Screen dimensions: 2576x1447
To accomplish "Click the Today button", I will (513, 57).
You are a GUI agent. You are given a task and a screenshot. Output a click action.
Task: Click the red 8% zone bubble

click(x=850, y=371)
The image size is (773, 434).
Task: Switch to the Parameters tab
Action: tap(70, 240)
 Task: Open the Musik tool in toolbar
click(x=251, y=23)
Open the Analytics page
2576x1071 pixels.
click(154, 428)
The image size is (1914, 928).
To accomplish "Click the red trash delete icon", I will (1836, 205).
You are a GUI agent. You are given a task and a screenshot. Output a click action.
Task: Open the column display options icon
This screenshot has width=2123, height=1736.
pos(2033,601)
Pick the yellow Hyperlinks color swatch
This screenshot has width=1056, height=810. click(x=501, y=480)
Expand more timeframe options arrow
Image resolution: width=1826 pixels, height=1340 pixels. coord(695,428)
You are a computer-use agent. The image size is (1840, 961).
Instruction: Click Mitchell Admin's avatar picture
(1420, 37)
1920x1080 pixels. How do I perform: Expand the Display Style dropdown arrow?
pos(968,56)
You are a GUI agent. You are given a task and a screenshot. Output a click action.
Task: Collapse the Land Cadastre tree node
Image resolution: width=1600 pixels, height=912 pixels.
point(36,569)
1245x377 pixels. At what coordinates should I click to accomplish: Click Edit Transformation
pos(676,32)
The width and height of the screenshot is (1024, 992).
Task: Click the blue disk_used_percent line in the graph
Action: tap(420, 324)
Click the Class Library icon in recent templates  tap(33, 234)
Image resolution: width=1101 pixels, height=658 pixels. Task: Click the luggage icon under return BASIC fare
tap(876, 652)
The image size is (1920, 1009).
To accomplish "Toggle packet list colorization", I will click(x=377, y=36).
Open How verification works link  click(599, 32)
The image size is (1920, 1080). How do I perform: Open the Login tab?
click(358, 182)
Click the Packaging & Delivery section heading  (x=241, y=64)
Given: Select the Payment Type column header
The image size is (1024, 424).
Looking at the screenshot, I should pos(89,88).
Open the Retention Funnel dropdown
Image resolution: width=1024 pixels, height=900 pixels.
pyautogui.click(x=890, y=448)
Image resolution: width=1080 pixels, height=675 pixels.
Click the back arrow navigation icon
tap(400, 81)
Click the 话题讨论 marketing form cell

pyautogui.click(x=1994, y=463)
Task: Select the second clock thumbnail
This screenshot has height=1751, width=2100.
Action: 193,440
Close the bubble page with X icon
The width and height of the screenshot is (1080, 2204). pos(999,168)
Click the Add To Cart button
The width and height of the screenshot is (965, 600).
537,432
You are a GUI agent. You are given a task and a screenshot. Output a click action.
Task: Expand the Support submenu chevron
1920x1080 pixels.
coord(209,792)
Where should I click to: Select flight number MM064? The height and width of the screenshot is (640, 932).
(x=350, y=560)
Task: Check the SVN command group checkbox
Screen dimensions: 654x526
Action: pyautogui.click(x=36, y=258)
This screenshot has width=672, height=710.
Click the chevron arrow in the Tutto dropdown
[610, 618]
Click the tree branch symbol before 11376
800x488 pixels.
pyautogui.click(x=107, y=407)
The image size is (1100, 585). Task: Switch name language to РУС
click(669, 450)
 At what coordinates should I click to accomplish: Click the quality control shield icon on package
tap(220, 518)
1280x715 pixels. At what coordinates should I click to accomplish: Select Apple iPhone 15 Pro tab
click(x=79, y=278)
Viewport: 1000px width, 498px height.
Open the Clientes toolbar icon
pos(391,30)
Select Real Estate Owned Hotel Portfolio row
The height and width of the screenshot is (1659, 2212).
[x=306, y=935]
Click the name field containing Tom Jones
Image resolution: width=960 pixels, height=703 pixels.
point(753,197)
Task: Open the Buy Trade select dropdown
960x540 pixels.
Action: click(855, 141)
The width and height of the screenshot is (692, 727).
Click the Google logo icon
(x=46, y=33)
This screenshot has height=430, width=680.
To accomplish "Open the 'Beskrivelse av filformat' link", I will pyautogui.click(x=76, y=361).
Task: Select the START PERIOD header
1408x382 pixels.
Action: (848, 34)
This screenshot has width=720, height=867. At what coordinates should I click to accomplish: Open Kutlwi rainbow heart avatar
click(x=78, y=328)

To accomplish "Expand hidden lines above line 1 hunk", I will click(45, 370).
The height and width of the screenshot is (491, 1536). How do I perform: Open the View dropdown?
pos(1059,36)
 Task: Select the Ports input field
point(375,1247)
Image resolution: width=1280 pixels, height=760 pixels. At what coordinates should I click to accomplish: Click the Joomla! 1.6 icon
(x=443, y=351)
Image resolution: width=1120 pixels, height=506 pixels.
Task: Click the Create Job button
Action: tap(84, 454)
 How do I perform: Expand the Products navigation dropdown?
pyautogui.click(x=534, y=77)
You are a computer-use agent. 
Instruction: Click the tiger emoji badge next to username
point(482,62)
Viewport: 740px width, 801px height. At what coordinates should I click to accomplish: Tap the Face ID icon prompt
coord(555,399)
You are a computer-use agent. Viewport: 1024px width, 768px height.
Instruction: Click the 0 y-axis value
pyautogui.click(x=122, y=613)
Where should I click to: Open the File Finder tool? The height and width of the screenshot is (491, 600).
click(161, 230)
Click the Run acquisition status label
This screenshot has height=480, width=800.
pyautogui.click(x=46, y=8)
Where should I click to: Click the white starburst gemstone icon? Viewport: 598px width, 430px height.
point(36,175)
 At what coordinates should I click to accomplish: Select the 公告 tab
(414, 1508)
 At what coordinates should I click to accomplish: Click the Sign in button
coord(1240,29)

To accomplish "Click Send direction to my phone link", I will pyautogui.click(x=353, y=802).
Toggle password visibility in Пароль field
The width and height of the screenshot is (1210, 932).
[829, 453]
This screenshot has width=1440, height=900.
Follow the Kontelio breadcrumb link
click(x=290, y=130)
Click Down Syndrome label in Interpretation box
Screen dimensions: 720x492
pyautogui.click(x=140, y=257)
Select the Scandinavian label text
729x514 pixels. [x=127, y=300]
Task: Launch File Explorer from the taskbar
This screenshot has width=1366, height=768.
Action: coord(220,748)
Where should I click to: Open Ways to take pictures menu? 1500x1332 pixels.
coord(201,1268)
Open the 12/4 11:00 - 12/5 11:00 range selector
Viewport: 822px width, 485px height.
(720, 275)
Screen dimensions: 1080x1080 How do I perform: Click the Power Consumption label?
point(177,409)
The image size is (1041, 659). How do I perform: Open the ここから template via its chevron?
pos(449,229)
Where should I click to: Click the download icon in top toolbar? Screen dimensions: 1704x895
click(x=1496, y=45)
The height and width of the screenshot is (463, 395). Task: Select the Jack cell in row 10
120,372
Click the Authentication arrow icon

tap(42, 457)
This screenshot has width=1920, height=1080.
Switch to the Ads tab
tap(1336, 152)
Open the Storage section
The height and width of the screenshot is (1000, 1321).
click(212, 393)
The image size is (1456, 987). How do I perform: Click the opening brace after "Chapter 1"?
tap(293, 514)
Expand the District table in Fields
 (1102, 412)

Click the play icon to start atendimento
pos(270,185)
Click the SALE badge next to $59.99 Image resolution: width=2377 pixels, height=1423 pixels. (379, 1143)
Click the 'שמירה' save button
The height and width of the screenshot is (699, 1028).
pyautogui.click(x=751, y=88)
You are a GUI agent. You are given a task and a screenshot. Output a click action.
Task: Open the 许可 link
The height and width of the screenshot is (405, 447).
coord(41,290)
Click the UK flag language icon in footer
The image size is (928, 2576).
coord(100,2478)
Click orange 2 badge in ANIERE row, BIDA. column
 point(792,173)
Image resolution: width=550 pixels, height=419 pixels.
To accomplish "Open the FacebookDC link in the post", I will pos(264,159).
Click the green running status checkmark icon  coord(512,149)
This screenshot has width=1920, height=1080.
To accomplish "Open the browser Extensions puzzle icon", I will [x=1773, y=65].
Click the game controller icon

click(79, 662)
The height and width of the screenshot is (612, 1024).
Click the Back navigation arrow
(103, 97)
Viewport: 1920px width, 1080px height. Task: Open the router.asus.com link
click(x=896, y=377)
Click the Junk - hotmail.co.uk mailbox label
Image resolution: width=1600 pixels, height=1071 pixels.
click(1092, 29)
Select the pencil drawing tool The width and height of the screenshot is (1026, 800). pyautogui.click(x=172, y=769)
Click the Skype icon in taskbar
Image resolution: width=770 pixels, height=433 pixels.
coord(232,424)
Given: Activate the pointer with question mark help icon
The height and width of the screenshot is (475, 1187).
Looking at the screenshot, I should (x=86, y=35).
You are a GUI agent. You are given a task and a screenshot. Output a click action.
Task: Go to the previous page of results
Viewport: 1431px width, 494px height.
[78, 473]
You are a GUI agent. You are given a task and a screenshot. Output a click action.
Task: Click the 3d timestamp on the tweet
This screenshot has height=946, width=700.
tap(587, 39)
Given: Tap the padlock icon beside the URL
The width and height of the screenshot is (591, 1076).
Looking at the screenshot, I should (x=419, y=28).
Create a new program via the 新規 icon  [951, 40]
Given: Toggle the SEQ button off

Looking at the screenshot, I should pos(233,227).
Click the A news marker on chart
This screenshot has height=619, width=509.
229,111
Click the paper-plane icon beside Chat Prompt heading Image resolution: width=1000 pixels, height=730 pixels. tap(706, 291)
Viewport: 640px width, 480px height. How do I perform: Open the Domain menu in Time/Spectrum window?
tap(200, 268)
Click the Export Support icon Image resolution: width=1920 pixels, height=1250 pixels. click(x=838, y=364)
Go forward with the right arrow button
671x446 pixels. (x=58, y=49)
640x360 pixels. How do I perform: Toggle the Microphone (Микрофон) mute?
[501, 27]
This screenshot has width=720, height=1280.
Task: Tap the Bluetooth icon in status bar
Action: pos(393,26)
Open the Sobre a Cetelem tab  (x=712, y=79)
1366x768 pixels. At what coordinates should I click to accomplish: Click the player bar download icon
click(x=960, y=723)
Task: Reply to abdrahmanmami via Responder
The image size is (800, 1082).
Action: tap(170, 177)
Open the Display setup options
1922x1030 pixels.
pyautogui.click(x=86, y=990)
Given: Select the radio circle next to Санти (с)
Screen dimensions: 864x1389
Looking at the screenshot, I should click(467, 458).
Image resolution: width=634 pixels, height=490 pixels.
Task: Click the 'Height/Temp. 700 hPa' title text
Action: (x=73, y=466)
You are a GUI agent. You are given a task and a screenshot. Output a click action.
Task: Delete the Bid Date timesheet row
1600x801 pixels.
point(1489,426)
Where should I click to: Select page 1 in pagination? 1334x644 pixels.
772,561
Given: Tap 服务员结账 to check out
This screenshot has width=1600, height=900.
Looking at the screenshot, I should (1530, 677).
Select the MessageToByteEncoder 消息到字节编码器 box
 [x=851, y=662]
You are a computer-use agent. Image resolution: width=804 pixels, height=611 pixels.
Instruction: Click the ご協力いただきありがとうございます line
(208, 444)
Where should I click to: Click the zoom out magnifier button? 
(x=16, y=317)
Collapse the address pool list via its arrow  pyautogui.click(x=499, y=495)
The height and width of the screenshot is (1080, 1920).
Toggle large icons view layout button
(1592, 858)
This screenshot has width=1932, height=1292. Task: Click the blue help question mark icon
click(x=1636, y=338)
☆ ☆ ☆ ☆ ☆ ☆ ☆
Lay out the lines from the line with "Given: Tap 服务员结账 to check out" to the line with "(x=16, y=317)" as a numbered list, leaving out any blank lines.

1. Given: Tap 服务员结账 to check out
2. This screenshot has width=1600, height=900.
3. Looking at the screenshot, I should (1530, 677).
4. Select the MessageToByteEncoder 消息到字节编码器 box
5.  [x=851, y=662]
6. You are a computer-use agent. Image resolution: width=804 pixels, height=611 pixels.
7. Instruction: Click the ご協力いただきありがとうございます line
8. (208, 444)
9. Where should I click to: Click the zoom out magnifier button? 
10. (x=16, y=317)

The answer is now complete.